Это сбегание, не такое великое, как у нашего великого старца, не такое значительное, но такое родственное, едва ли не милее моему сердцу. У нашего было слишком много драмы, роли и значения, а в этом сбегании много больше живой потребности, как есть, пить и спать — жить. И почему наш старец не сбежал много раньше? Ведь давненько его гению было всё на этот счёт ясно…
…Он успевал забрести далеко, он сидел на солнышке со стариками и беседовал с ними, ими не узнанный, наконец равный, свободный, неодинокий… Находили старика, водворяли великого на место, в уют и уход, реликвию и национальную гордость, и жемчужина покоилась в малиновом бархате подушечки, пока не пропадала опять. Но её всегда находили.
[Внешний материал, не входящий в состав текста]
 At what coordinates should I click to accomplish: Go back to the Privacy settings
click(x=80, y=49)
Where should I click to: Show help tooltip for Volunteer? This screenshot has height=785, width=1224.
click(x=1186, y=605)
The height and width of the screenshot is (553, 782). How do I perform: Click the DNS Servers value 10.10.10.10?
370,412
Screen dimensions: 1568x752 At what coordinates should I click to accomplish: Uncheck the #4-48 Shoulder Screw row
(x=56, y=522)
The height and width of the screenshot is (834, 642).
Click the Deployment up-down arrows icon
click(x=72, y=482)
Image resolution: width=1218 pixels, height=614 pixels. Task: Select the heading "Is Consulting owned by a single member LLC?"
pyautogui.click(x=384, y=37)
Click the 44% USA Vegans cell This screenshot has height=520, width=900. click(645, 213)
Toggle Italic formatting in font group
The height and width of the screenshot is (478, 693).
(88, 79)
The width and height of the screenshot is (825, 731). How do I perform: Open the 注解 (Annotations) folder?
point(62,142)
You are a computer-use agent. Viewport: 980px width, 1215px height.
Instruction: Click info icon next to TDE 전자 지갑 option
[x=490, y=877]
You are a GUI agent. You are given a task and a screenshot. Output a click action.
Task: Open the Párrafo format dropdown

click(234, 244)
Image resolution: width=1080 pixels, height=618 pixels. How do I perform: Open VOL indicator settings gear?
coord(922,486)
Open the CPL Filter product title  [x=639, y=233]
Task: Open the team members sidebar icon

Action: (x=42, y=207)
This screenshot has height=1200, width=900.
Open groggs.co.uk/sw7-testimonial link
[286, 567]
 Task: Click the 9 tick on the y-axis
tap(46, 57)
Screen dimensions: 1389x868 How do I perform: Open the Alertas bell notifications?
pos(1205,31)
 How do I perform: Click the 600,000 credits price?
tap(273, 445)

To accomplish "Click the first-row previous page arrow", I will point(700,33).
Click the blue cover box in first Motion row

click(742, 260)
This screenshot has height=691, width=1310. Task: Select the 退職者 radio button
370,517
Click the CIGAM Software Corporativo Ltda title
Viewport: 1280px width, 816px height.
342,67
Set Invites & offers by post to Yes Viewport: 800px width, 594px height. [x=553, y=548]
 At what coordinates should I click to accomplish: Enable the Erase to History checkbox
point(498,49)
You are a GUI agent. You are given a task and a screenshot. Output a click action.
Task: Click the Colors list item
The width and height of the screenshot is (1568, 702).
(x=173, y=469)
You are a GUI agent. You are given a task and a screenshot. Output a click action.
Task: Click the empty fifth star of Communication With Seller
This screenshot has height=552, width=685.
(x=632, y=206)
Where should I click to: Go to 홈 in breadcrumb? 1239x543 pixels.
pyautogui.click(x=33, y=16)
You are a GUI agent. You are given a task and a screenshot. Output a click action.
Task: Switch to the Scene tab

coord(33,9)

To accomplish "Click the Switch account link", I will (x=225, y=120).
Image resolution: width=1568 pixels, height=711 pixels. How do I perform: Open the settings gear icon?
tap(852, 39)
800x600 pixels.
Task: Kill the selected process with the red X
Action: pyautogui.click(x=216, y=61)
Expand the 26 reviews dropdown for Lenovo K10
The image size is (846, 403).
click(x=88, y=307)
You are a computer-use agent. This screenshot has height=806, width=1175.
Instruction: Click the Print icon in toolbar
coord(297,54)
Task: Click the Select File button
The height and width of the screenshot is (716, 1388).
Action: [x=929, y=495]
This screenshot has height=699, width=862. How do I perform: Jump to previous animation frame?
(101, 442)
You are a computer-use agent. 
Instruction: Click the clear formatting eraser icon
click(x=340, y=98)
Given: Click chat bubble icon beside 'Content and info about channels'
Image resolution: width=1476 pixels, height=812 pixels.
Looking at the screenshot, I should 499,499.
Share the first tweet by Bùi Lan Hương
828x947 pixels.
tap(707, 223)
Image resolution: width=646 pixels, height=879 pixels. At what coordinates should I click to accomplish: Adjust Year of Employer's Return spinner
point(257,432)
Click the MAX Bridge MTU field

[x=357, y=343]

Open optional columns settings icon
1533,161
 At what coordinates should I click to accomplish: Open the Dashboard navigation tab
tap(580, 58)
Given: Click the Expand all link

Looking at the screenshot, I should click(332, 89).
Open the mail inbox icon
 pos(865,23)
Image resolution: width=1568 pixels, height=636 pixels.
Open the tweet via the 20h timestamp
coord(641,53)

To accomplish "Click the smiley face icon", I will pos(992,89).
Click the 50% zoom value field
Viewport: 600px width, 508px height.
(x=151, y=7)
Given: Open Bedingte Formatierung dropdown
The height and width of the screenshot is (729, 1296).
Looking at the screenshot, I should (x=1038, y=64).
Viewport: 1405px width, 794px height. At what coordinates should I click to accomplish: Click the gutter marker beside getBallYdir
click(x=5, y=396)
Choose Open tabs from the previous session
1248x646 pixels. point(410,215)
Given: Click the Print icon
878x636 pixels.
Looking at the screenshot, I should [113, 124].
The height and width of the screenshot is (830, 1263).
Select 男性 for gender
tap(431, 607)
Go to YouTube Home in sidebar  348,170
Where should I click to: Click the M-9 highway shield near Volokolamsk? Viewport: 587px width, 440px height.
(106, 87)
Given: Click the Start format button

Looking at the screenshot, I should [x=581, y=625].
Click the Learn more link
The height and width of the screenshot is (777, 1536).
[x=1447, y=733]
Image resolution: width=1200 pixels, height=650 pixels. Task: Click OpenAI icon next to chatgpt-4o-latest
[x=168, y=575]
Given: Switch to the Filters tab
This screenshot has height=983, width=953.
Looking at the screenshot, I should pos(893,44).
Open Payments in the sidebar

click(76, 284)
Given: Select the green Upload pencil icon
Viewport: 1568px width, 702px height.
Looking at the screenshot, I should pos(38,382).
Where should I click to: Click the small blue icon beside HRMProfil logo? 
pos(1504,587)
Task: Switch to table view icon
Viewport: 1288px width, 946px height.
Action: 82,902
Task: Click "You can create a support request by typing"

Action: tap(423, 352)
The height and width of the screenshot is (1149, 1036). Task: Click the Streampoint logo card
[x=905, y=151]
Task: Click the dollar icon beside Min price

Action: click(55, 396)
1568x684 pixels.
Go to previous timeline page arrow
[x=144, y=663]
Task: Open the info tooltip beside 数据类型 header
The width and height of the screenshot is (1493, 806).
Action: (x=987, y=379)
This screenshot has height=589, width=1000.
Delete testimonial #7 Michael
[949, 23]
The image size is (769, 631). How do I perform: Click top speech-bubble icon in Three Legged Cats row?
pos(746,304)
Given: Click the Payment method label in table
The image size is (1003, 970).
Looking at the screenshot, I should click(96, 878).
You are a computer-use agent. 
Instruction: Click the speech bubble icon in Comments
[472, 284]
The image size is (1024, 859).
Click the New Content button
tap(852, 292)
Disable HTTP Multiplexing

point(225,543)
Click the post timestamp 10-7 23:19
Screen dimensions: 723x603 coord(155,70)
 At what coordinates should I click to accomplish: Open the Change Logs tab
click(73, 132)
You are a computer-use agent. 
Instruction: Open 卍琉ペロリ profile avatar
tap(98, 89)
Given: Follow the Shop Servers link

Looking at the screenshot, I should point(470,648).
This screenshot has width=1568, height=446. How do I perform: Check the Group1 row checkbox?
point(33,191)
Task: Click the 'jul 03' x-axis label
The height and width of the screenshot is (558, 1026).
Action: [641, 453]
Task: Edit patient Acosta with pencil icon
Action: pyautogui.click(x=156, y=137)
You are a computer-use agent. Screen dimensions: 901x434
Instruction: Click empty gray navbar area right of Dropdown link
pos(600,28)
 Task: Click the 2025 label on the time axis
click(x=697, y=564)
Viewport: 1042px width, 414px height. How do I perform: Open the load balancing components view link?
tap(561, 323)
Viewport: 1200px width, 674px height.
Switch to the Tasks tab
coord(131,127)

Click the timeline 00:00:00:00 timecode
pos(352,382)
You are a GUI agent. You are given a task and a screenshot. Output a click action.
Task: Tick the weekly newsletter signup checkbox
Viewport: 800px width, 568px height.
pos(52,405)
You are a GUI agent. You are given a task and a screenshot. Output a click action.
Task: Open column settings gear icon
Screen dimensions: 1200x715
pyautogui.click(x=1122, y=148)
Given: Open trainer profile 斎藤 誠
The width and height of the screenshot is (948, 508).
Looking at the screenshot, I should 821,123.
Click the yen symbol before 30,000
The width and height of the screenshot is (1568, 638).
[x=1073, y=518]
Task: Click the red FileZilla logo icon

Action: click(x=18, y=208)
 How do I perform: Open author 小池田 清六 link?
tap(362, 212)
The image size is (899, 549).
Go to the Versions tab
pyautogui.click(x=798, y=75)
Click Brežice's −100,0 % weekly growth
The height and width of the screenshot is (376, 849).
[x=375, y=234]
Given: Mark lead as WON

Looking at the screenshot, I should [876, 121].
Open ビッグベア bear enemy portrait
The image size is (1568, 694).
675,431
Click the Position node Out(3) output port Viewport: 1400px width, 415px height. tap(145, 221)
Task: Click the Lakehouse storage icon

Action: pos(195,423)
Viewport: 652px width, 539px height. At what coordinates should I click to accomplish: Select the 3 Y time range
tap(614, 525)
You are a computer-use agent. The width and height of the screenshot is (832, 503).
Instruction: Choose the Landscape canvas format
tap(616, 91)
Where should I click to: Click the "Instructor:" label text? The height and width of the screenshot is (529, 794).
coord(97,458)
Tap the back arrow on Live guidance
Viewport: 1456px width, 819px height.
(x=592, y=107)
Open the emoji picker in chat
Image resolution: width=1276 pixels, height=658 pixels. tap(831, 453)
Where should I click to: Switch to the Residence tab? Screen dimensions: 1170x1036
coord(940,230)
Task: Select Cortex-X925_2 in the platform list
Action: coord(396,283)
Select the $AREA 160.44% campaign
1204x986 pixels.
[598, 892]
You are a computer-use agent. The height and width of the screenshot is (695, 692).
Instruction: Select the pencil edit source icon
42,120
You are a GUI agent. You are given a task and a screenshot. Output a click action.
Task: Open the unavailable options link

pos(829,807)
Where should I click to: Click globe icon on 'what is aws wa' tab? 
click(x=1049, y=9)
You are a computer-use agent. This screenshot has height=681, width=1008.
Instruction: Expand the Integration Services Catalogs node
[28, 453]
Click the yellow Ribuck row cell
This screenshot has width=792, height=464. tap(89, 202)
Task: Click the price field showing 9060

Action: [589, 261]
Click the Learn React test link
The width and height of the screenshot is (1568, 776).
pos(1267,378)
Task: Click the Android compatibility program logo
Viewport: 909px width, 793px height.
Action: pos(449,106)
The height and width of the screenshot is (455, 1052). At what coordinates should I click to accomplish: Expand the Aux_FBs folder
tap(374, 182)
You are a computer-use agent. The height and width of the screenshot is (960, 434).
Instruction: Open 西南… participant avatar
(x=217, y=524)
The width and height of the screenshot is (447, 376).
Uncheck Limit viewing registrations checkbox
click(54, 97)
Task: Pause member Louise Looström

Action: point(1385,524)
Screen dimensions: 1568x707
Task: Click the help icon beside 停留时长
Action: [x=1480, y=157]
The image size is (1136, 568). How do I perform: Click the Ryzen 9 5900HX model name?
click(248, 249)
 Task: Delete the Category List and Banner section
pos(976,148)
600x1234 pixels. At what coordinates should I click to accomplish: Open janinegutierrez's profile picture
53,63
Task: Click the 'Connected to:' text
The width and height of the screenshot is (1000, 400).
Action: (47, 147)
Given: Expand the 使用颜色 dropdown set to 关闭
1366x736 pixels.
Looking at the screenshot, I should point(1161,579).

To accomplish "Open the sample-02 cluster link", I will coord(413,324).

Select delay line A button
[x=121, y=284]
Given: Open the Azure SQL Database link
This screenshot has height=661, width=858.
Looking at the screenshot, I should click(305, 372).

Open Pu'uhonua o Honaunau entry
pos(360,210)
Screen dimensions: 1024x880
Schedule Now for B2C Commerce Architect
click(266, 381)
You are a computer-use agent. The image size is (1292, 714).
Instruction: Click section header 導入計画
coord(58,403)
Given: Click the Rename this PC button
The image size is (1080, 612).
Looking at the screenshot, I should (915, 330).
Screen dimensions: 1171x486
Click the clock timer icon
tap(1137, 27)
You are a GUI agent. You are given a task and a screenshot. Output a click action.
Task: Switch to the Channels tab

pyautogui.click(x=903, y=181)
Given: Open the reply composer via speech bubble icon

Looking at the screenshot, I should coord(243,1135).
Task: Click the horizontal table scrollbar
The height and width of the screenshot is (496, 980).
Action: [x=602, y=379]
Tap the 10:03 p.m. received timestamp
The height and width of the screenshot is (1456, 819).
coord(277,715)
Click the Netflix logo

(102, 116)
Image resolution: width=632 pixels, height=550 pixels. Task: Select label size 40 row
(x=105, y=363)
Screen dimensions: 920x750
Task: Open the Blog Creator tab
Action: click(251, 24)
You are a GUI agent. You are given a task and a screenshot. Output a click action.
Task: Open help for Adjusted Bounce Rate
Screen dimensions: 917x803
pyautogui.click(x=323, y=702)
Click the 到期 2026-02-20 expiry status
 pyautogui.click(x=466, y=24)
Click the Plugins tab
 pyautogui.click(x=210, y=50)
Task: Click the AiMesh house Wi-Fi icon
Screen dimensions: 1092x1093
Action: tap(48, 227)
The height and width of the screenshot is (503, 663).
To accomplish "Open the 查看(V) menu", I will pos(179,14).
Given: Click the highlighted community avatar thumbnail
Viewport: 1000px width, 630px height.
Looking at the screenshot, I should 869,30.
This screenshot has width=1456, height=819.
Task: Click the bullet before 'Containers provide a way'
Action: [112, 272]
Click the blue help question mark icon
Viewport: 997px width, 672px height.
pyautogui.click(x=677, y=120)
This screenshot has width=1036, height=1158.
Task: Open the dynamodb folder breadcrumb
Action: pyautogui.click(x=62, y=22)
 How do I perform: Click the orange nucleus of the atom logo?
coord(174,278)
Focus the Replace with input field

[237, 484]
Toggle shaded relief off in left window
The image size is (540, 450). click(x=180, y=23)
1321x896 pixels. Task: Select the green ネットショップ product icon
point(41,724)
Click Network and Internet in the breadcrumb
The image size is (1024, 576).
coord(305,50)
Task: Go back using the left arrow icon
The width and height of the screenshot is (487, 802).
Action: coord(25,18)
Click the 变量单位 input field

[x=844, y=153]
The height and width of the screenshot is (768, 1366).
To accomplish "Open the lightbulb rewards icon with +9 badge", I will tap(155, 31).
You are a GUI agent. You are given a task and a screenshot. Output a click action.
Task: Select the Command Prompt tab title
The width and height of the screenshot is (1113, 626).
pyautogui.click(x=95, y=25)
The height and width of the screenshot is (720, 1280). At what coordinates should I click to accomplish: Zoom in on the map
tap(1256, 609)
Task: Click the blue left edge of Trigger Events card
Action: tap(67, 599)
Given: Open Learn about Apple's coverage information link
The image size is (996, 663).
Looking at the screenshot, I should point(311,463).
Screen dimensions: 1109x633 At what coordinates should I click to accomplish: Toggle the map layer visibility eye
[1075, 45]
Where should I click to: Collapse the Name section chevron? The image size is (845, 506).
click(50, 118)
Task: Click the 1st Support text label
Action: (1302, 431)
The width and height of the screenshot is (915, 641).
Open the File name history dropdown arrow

Тут не над кем смеяться — ни над ними, ни над ним. Исправлять нечего. И осуждать нечего.
Опять папа пропал. Мне почему-то очень этого хотелось.
И вот мы спустились, как поднялись. В тёмной комнате не было женщин — они слепили уже свои памятники пельменям. Огромный пёс с лапами, помазанными зелёнкой, проклацал когтями по паркету и обнюхал нас нехотя на пороге светлой прихожей.
«Папа, ты где пропадал?» — услышал я.
Я был пойман врасплох. Старец сидел в кресле и читал газету, без очков. «Все зубы целы…» — подумал я. Он отложил газету и рассматривал нас, спокойно выжидая.
Удрать уже не было никакой возможности.
Мы заулыбались.
…Он сидел в квадратном кресле, на нём была широкая, чёрная (в тон кресла) блуза, спадавшая так свободно, словно ничего под ней не было, никакого тела. Голова как бы существовала отдельно и была много красивей, чем на портретах, даже чем на автопортретах. На портретах лицо его выглядело несколько бабьим и чересчур старым. Здесь он был моложе, умней и мужественней.
Мы улыбались.
— Это, папа, ты знаешь, — предупреждая всякие недоразумения, говорил сын, показывая на моего спутника, — это наш знаменитый режиссёр с «Арменфильма» такой-то такой-то (Так Такотян)… Ты его хорошо знаешь.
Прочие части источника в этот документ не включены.